The need to transform how we interact with nature creates a major opportunity for the green bond universe, but also presents challenges.
So far, green bond issuers have successfully embraced funding the transition toward carbon neutrality. But far fewer issuers are currently looking at regenerative biodiversity projects or initiatives that seek to protect our ecosystems from loss.
Aside from the value of nature and biodiversity for our everyday existence as human beings, it is also a massive contributor to economic growth.
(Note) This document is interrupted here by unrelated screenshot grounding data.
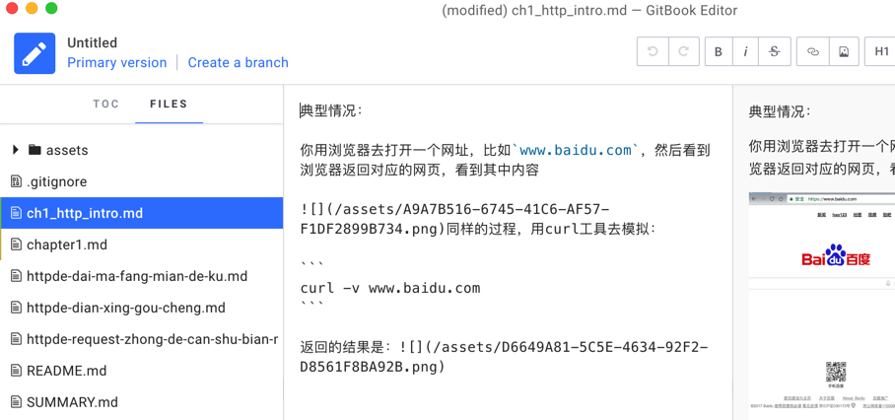Viewport: 895px width, 420px height.
Task: Insert a link using the toolbar icon
Action: click(x=812, y=52)
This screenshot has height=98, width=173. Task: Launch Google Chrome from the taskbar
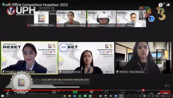(x=65, y=96)
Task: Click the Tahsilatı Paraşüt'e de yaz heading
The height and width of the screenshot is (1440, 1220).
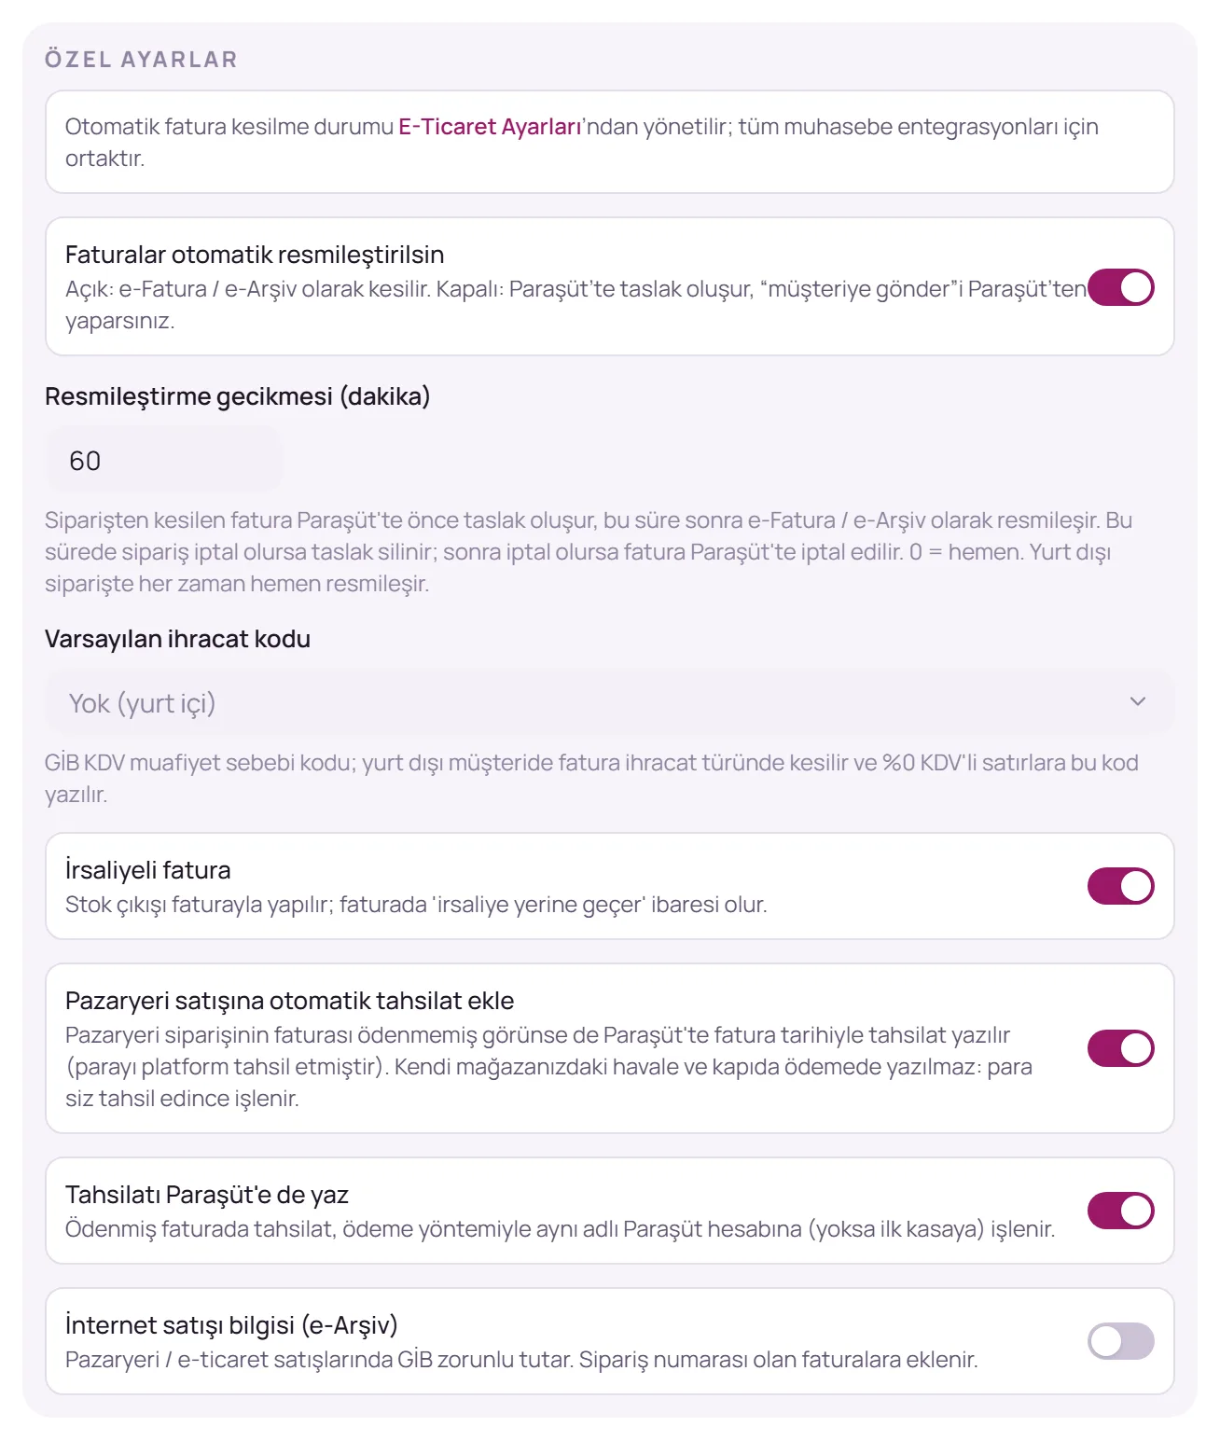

According to PwC, more than half (55%) of the world’s gross domestic product – equivalent to an estimated $58trn – is moderately or highly dependent on nature, rising from $44trn in 2020. And with all economic sectors having a portion of their value chain dependent on nature, the deterioration of natural ecosystems could have far-reaching implications that are often not being favoured in business risk analysis at present.
Xylem – a global water technology provider – is a rare example of how green bond issuers are starting to look beyond merely tackling climate change. The company helps infrastructure providers detect leaks within their network and prevent the wastage of water; moreover, the organisation aims to operate sustainably and evaluate its water footprint throughout its entire value chain. It also works with non-profit partners to protect and restore water-related ecosystems.
As awareness of the biodiversity threat grows, demand will rise from asset owners, especially ESG fixed income strategies that are not exclusively focused on the net-zero transition, and also through evolving regulation – the same forces that first built momentum for climate related green bonds.
At this stage, the early detection of ideas within the biodiversity theme could prove profitable as high demand and limited supply could drive up the ‘greenium’ of these investments.
Furthermore, as fixed income risk mitigation strategies factor in the threat to biodiversity, investors will increasingly seek to avoid those companies that threaten biodiversity or heavily rely on nature in their value chains without implementing replenishment strategies.
Improving biodiversity-related disclosure
Several new initiatives aim to promote voluntary disclosure standards that factor in biodiversity-sensitive areas as well as all scopes of carbon emissions.
So far, the most promising effort has come from the EU, but clearly much work needs to be done in achieving greater transparency in this area. Following on from the success of the Taskforce for Climate-Related Financial Disclosure, a Taskforce for Nature-related Financial Disclosures has been established to develop and deliver a risk management and disclosure framework for organisations to report and act on evolving nature-related risks.
While we can be encouraged that the research expertise to protect biodiversity is growing, and disclosure standards are improving, the missing piece of the puzzle at present is detailed commitment from the corporate sector to protect biodiversity.
Utilities are the only sector that has issued commitments in a significant way, while the rest of the corporate universe has been quiet. And even within utilities, the overall figures are still low.
As we have already seen with net-zero efforts, only time will tell whether companies voluntarily come forward with biodiversity commitments and action, or if a regulatory push will be needed.
In the meantime, investors can play a greater role through engagement initiatives like Nature Action 100 (NA100) . We are pleased to see investors collaborating in an effort to encourage companies to make these commitments and proactively tackle biodiversity risks.
We have already seen how the asset management industry can successfully lead action on climate change and mobilise both investors and companies to engage with this topic. It now needs to expand its sphere of influence and increase collaboration to embrace the biodiversity crisis, efforts like NA100 are a step in the right direction.
Asset managers will have to fine-tune their research efforts relating to the protection of biodiversity, build up reliable databases and support companies with capital by funding genuine projects that seek to restore and replenish our natural world.